= Tarea requerida =
Reproduce sin cambios cada línea de los registros que siguen, de principio a fin.

= Los datos =
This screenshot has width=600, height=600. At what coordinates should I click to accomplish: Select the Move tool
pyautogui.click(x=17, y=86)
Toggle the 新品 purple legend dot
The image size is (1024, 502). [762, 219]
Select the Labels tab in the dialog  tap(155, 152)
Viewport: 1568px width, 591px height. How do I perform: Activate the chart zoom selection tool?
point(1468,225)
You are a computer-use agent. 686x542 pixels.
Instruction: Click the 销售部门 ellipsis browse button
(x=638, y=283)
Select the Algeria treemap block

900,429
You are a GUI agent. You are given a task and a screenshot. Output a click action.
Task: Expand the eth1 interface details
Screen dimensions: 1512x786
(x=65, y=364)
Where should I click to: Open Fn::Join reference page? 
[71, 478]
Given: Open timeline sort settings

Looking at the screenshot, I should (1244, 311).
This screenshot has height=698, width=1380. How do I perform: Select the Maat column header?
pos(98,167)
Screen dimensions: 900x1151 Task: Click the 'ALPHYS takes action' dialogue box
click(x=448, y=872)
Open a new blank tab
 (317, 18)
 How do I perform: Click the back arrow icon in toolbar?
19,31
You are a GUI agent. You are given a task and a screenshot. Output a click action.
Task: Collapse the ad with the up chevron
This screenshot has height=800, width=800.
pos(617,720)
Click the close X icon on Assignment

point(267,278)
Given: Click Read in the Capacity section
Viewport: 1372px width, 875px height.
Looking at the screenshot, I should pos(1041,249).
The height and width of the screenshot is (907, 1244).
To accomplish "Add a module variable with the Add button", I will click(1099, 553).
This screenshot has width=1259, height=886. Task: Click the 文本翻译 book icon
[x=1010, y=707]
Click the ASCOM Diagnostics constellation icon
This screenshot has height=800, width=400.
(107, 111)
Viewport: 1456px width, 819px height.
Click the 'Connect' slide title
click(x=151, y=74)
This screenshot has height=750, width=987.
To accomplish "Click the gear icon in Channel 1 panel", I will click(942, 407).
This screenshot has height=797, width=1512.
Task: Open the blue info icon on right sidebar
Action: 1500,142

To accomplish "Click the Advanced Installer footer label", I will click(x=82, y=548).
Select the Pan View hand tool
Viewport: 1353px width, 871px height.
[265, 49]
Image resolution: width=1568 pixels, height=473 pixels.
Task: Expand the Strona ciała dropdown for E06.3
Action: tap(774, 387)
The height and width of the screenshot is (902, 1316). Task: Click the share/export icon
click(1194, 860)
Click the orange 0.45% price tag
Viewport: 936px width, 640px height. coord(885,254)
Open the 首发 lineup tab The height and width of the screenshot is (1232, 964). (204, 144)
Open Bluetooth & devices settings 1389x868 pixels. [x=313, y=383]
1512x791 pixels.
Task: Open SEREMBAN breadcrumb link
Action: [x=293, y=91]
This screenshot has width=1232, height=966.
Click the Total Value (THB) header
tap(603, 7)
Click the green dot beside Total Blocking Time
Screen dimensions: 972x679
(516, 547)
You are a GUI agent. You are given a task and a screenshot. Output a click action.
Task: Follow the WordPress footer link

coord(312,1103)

= Solución de la tarea =
This screenshot has width=600, height=600. At what coordinates should I click to accomplish: Select the Move tool
pyautogui.click(x=17, y=86)
Toggle the 新品 purple legend dot
The image size is (1024, 502). [762, 219]
Select the Labels tab in the dialog  tap(155, 152)
Viewport: 1568px width, 591px height. How do I perform: Activate the chart zoom selection tool?
point(1468,225)
You are a computer-use agent. 686x542 pixels.
Instruction: Click the 销售部门 ellipsis browse button
(x=638, y=283)
Select the Algeria treemap block

900,429
You are a GUI agent. You are given a task and a screenshot. Output a click action.
Task: Expand the eth1 interface details
Screen dimensions: 1512x786
(x=65, y=364)
Where should I click to: Open Fn::Join reference page? 
[71, 478]
Given: Open timeline sort settings

Looking at the screenshot, I should (1244, 311).
This screenshot has height=698, width=1380. How do I perform: Select the Maat column header?
pos(98,167)
Screen dimensions: 900x1151 Task: Click the 'ALPHYS takes action' dialogue box
click(x=448, y=872)
Open a new blank tab
 (317, 18)
 How do I perform: Click the back arrow icon in toolbar?
19,31
You are a GUI agent. You are given a task and a screenshot. Output a click action.
Task: Collapse the ad with the up chevron
This screenshot has height=800, width=800.
pos(617,720)
Click the close X icon on Assignment

point(267,278)
Given: Click Read in the Capacity section
Viewport: 1372px width, 875px height.
Looking at the screenshot, I should pos(1041,249).
The height and width of the screenshot is (907, 1244).
To accomplish "Add a module variable with the Add button", I will click(1099, 553).
This screenshot has width=1259, height=886. Task: Click the 文本翻译 book icon
[x=1010, y=707]
Click the ASCOM Diagnostics constellation icon
This screenshot has height=800, width=400.
(107, 111)
Viewport: 1456px width, 819px height.
Click the 'Connect' slide title
click(x=151, y=74)
This screenshot has height=750, width=987.
To accomplish "Click the gear icon in Channel 1 panel", I will click(942, 407).
This screenshot has height=797, width=1512.
Task: Open the blue info icon on right sidebar
Action: 1500,142

To accomplish "Click the Advanced Installer footer label", I will click(x=82, y=548).
Select the Pan View hand tool
Viewport: 1353px width, 871px height.
[265, 49]
Image resolution: width=1568 pixels, height=473 pixels.
Task: Expand the Strona ciała dropdown for E06.3
Action: tap(774, 387)
The height and width of the screenshot is (902, 1316). Task: Click the share/export icon
click(1194, 860)
Click the orange 0.45% price tag
Viewport: 936px width, 640px height. coord(885,254)
Open the 首发 lineup tab The height and width of the screenshot is (1232, 964). (204, 144)
Open Bluetooth & devices settings 1389x868 pixels. [x=313, y=383]
1512x791 pixels.
Task: Open SEREMBAN breadcrumb link
Action: [x=293, y=91]
This screenshot has width=1232, height=966.
Click the Total Value (THB) header
tap(603, 7)
Click the green dot beside Total Blocking Time
Screen dimensions: 972x679
(516, 547)
You are a GUI agent. You are given a task and a screenshot. Output a click action.
Task: Follow the WordPress footer link

coord(312,1103)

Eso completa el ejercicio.